===== Trecho extraído =====

É cediço que, conforme determina o art. 5º, X, da Constituição da República, "são invioláveis a intimidade, a vida privada, a honra e a imagem das pessoas, assegurado o direito a indenização pelo dano material ou moral decorrente de sua violação".

O Código Civil, em seu art. 186, preceitua que "aquele que, por ação ou omissão voluntária, negligência ou imprudência, violar direito e causar dano a outrem, ainda que exclusivamente moral, comete ato ilícito" e, em razão disso, consoante prevê o art. 927 do mesmo diploma, "fica obrigado a repará-lo".

No mesmo diapasão, o art. 6º, inciso VI, do Código de Defesa do Consumidor, também dispôs acerca do assunto, asseverando que constitui direito básico do consumidor "a efetiva prevenção e reparação de danos patrimoniais e morais, individuais, coletivos e difusos".

Conforme já previamente fundamentado, as relações norteadas pelo diploma consumerista são disciplinadas pela responsabilidade civil objetiva, bastando que fique comprovado o dano sofrido pelo consumidor e o nexo de causalidade deste com o produto ou serviço oferecido pelo fornecedor para que sobrevenha a obrigação de indenizar.

No presente caso, resta analisar a (in)ocorrência do dano.

Não obstante a existência de entendimento contrário, esta Sétima Câmara de Direito Civil adotou recentemente a tese de que o abalo anímico decorrente de desconto indevido em benefício previdenciário ou reserva de margem consignada não é presumido. Nestes casos, deve-se analisar o conjunto probatório dos autos afim de perquirir a ocorrência do dano.

=====

Objetivo:
Responda às perguntas abaixo com base no trecho extraído.
(a) Qual dispositivo da Constituição da República declara invioláveis a intimidade, a vida privada, a honra e a imagem das pessoas?
(b) Segundo o trecho, qual artigo do Código Civil prevê que quem comete ato ilícito fica obrigado a reparar o dano?
(c) Que tese a Sétima Câmara de Direito Civil adotou recentemente?

===== Dados registrados =====

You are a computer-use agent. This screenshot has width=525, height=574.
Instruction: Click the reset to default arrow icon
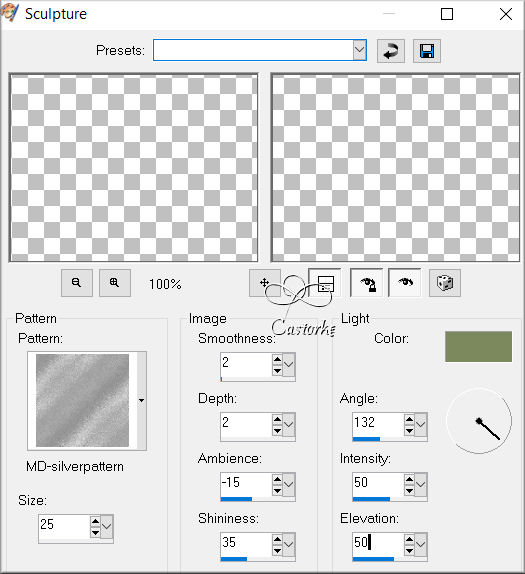point(391,51)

=====

Resolução:
(a) O art. 5º, X, da Constituição da República.
(b) O art. 927 do Código Civil.
(c) A de que o abalo anímico decorrente de desconto indevido em benefício previdenciário ou reserva de margem consignada não é presumido.